Miguel Marques, 27 anos, escriturário. Lisboa

Publicado no Diário de Notícias de 03.11.06 no suplemento 6ª no DN JOVEM com o subtítulo « Um texto com sabor a despedida»

Sentado numa esplanada, encostado ao vidro da montra, João revirava a revista vezes sem conta. Quando me aproximei percebí que tinha os olhos inchados de choro. Quando me sentei, deu-me o texto para ler e disse qualquer coisa parecida com:« Eu é que devía ter escrito isto. Mas, como sempre, chego atrazado.»
Li o texto todo sem qualquer comentário e no fim o João pediu-me: « Publica lá isso onde escreves. Assim deve ser lido por mais gente»
«E escrevo mais o quê, João? O teu nome, idade, BI, etc. etc ? como se o texto fosse teu? »
«Não, pá. Põe onde achares melhor e "assinas" : de um homem velho, cansado, quase marreco e borrado de medo do futuro»


E só porque ele me pediu, aqui fica escrito. Sem mais palavras.

4 Comentários:

Às domingo, 05 novembro, 2006 , Blogger Maria disse...

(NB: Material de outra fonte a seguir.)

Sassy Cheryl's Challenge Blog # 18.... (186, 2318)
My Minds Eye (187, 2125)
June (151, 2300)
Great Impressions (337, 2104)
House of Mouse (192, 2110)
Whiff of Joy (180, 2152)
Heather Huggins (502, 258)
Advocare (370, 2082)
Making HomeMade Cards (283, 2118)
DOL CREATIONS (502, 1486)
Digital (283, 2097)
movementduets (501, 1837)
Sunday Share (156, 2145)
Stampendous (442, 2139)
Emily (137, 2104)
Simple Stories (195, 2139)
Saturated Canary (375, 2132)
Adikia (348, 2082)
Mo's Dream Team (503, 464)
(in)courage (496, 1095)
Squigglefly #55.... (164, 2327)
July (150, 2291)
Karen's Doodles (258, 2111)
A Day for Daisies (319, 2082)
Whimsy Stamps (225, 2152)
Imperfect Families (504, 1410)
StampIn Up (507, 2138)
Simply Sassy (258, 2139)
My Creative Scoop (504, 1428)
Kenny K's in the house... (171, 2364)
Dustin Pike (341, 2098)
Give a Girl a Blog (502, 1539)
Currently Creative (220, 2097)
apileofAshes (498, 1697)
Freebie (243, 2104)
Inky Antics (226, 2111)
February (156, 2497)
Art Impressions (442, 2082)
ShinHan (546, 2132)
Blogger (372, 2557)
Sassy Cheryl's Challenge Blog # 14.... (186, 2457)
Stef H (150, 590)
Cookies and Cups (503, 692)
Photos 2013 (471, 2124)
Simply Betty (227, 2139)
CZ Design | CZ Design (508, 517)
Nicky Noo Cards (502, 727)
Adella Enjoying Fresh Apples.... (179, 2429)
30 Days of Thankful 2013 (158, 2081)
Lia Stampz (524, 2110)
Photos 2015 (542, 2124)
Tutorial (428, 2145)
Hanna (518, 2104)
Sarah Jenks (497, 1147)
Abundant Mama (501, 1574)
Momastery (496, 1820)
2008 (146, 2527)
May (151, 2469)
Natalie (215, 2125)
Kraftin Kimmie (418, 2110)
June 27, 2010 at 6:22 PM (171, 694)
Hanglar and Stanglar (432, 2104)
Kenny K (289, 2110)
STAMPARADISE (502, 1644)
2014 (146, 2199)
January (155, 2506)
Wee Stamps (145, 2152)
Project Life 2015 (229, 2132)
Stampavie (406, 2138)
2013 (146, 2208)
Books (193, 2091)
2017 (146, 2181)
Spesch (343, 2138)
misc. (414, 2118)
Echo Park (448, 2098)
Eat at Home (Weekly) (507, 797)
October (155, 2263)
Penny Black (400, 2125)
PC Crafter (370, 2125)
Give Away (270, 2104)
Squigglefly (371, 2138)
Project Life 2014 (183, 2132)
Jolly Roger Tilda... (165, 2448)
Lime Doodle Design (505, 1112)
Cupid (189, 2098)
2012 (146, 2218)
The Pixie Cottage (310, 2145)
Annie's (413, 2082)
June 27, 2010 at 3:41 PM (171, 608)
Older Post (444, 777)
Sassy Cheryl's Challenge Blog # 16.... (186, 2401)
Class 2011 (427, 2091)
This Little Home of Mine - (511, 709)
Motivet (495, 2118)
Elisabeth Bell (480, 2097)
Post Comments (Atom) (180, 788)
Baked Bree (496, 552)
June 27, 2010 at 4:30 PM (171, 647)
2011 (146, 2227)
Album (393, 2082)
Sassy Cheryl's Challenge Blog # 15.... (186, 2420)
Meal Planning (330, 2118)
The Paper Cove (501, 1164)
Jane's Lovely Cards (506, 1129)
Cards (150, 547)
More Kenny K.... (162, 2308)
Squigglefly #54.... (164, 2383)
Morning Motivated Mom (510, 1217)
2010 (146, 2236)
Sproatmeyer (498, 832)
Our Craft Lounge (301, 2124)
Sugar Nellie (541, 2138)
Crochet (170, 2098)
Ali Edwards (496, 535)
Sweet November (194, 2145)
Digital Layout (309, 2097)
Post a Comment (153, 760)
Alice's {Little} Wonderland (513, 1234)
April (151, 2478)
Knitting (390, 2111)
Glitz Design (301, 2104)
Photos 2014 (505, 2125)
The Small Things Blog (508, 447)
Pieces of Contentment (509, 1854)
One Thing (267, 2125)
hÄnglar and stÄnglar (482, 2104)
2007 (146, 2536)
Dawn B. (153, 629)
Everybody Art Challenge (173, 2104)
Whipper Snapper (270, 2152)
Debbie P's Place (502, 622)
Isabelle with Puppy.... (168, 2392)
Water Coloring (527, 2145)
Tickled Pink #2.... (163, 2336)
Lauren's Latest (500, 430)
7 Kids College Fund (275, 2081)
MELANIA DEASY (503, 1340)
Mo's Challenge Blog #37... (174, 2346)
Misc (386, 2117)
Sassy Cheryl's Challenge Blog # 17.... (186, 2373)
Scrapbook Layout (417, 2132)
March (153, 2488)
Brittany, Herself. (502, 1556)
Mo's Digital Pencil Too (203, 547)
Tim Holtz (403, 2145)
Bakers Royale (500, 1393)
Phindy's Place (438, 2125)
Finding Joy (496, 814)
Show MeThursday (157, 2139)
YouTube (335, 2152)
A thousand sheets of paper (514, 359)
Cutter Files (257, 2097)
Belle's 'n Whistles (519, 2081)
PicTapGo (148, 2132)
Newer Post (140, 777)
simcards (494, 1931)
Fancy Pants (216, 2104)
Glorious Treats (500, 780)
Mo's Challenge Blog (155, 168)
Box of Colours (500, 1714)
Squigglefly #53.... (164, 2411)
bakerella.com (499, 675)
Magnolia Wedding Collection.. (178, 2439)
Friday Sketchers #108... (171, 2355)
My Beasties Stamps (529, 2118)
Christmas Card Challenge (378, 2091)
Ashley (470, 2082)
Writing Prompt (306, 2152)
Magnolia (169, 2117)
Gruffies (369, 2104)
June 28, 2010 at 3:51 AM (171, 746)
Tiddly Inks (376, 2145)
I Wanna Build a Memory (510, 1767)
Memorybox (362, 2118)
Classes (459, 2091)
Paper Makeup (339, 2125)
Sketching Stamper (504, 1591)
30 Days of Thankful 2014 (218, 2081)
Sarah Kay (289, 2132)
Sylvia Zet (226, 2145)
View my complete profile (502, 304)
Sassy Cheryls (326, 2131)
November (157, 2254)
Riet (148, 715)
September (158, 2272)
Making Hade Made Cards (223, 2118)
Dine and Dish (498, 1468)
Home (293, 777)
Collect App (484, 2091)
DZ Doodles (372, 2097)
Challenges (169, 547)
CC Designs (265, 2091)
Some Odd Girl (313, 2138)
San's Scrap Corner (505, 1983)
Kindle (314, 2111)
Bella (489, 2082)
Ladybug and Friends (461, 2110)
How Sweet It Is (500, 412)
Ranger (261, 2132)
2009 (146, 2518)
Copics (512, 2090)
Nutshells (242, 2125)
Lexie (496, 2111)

(Já sei que eu não conto ...) mas o texto é lindíssimo. Muitíssimo bem escrito, com uma pormenorização que nos deixa ver claramente o quadro.
Da parte a azul ... já não sei se gosto tanto (vou pensar!)
Um beijo para ti

 
Às domingo, 05 novembro, 2006 , Blogger Leticia Gabian disse...

Lindo, Zé!
Lindo, lindo.

 
Às domingo, 05 novembro, 2006 , Blogger Zé-Viajante disse...

Leticia, atenção. O texto a negro não é meu!

 
Às segunda-feira, 06 novembro, 2006 , Blogger Maria Carvalho disse...

Triste. Muito triste. Beijos.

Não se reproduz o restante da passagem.